By definition, we have:
$$ MSE(\hat{\theta}) := E_\theta[(\hat{\theta} - \theta)^2] \tag{1} $$
Again, we want to decompose MSE in terms of Bias and Variance.
$$ MSE(\hat{\theta}) = Var(\hat{\theta}) + Bias(\hat{\theta})^2 \tag{4} $$
We need to think about what MSE as a measurement actually inform us. MSE is the sum of two distinct sources of error: variance (sensitivity to the data we happened to draw) and squared bias (systematic offset from the truth). This decomposition makes the tradeoff explicit: reducing bias often increases variance, and vice versa. What does this mean in practice? It means we want to transform the current expression into a form where we can clearly see how both the variance of our estimator and the squared bias contribute.
Let’s remind ourselves of the definitions:
$$ Bias(\hat{\theta}) := E_\theta[\hat{\theta}] - \theta \tag{2}
$$
$$ Var(\hat{\theta}) := E_\theta[(\hat{\theta} - E_\theta[\hat{\theta}])^2] \tag{3} $$
Basically, we want to go from equation (1) to equation (4) using the ingredients from equations (2) and (3). To think about how to show the derivation, we have to look at this problem step-by-step.
Let’s set equation (1) right hand side (RHS) to equation (4) RHS, we have:
$$ E_\theta[(\hat{\theta} - \theta)^2] = Var(\hat{\theta}) + Bias(\hat{\theta})^2 \tag{5} $$
When we decompose equation (5), we want the left hand side (LHS) to be in the form of bias and variance per the definitions from equations (2) and (3).
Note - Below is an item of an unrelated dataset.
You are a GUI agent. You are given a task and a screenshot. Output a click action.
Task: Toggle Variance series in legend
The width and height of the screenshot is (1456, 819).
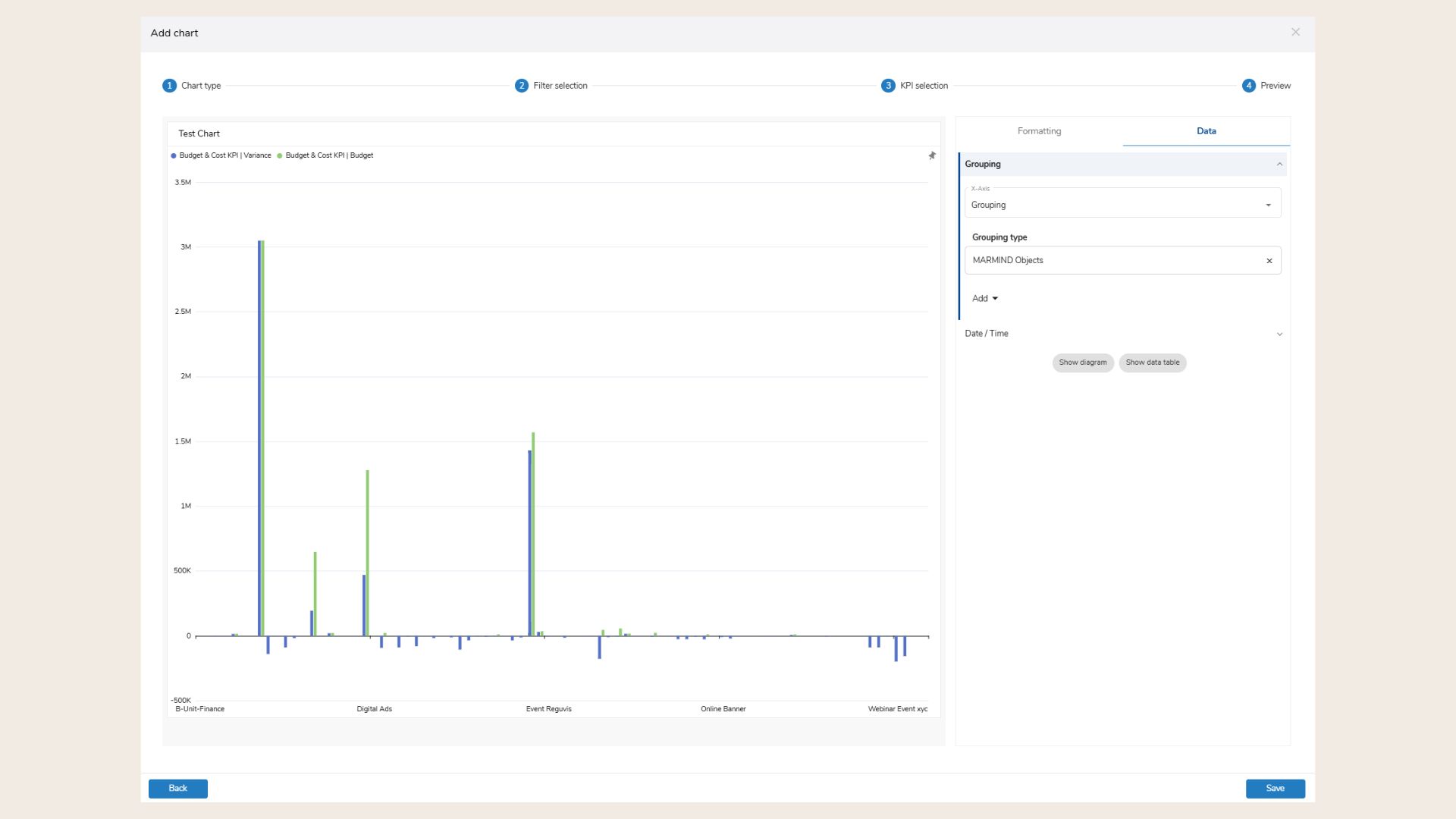click(x=224, y=155)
This mean that we want to change the form of the LHS such that it’s roughly in the form of variance and bias. Something we can do is to add 0 because it won’t change the value But what kind of 0 do we need? We add and subtract $E_\theta[\hat{\theta}]$ because it is the bridge between variance (spread around the estimator’s own mean) and bias (the offset of that mean from the truth). No other choice of term would give us exactly those two definitions when we expand. By inserting this inside the squared difference, we don’t alter the expression, but we create the pieces that look approximately like variance and bias.
$$ E_\theta[(\hat{\theta} - \theta)^2] = E_\theta[((\hat{\theta} - E_\theta[\hat{\theta}]) + ( E_\theta[\hat{\theta}] - \theta))^2] $$
Now that we have these terms, we can use algebra to expand. Recall $(a+b)^2 = a^2 + 2ab + b^2.$
Let $a = \hat{\theta} - E_\theta[\hat{\theta}]$ and $b = E_\theta[\hat{\theta}] - \theta$. Notice that we can set $E_\theta[\cdot]$ aside for now since we are trying to expand the inside of the square first, before applying the expectation.
Expanding the square, we have:
$$ (\hat{\theta} - \theta)^2 = (\hat{\theta} - E_\theta[\hat{\theta}])^2 + 2(\hat{\theta} - E_\theta[\hat{\theta}])(E_\theta[\hat{\theta}] - \theta) + (E_\theta[\hat{\theta}] - \theta)^2 $$
Now we bring the expectation back in. Remember that expectation is linear, so we can take it of each term separately. Also, constants can be pulled outside the expectation. That means the middle piece, $(E_\theta[\hat{\theta}] - \theta)$, comes out in front.